Expo – Musée d’Art Contemporain : Ragnar Kjartansson, de l’ordinaire à l’extraordinaire

© Ragnar Kjartansson

© Ragnar Kjartansson

Après Patrick Bernatchez, le MAC continue sur sa lancée et nous offre une toute nouvelle exposition au fond encore une fois profondément mélancolique, et à la forme toujours aussi multidisciplinaire. Jusqu’au 22 mai, c’est le travail de l’artiste islandais Ragnar Kjartansson (prononcer RAG-ner kuh-YART-un-sun) qui sera à découvrir dans une toute première exposition d’envergure canadienne qui lui est dédiée. Artiste reconnu internationalement (et notamment présenté à plusieurs Biennales de Venise), Ragnar Kjartansson sonde l’art de la performance dans des créations teintées d’humour et de poésie mêlant musique, théâtre, arts plastiques et cinéma. Retour sur deux oeuvres marquantes, porteuses de réflexions profondément actuelles sur l’art contemporain.

The Visitors se présente sous la forme de 9 écrans répartis sur les murs et au centre d’une vaste salle, chacun équipé de son propre haut-parleur.
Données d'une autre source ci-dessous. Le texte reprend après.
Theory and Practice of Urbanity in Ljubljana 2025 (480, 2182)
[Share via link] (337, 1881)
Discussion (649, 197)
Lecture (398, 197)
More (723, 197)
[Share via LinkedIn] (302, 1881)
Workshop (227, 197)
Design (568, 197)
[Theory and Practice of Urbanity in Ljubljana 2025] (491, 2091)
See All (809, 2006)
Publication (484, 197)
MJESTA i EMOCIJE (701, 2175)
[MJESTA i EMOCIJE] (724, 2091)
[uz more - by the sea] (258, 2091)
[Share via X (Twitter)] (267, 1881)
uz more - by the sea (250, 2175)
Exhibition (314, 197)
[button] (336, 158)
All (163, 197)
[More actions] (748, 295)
Sur chacun, on peut y voir un musicien différent occupant une pièce distincte d’un même manoir. Tous restent pourtant reliés par un système de casques. C’est donc un ingénieux dispositif qui se révèle à nous de manière très progressive (puisque les écrans sont vides de prime abord), tout comme la mélodie jouée par ces différents interprètes. Progressivement, nous passons en effet du silence à la musique, du rien au tout. Le poème musical Feminine Ways se fait envoûtant, beau, magique… et l’installation permet d’apprécier la contribution de chaque artiste en voguant d’un amplificateur à l’autre. La signification sociale de cette oeuvre, comme éloge de l’apport individuel dans la création artistique, est immédiate. Mais ce serait une interprétation un peu facile. Il faudra donc être patient et attendre la suite pour en saisir tout son sens.

Il faudra attendre un refrain, puis un deuxième, puis un troisième… attendre encore. Longtemps.
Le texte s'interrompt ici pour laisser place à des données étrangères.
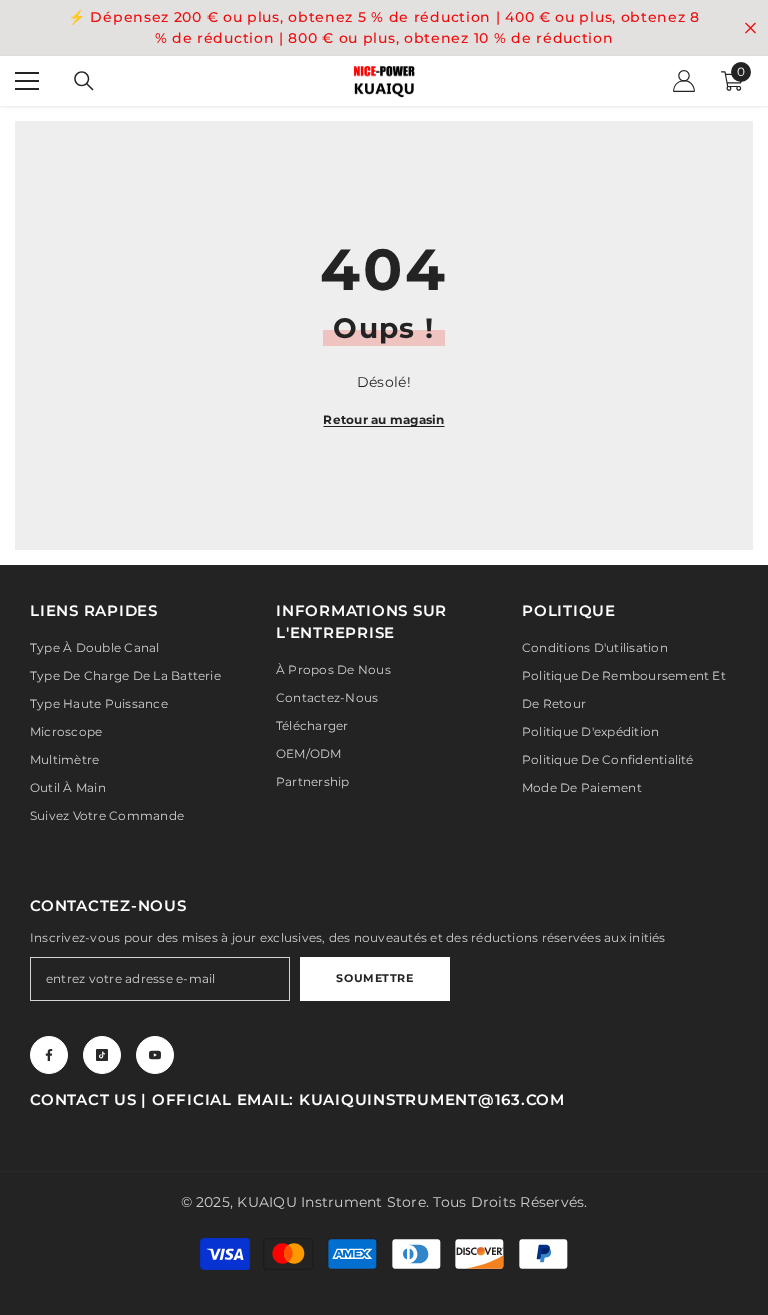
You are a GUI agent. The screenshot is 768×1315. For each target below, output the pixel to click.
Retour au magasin (383, 419)
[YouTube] (155, 1055)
Il faudra alors se résoudre à laisser s’échapper ces moments de grâce révolus. Pire : il faudra accepter de voir se transformer ces artistes si charismatiques en personnages de foire (ce bassiste en un vieux junky fatigué avec une calvitie masquée par un crâne rasé, ou bien cette sensuelle accordéoniste en une pseudo actrice de porno). Certains n’y parviendront pas et quitteront la salle, lassés, ou bien anxieux de conserver en mémoire ce bref instant de magie.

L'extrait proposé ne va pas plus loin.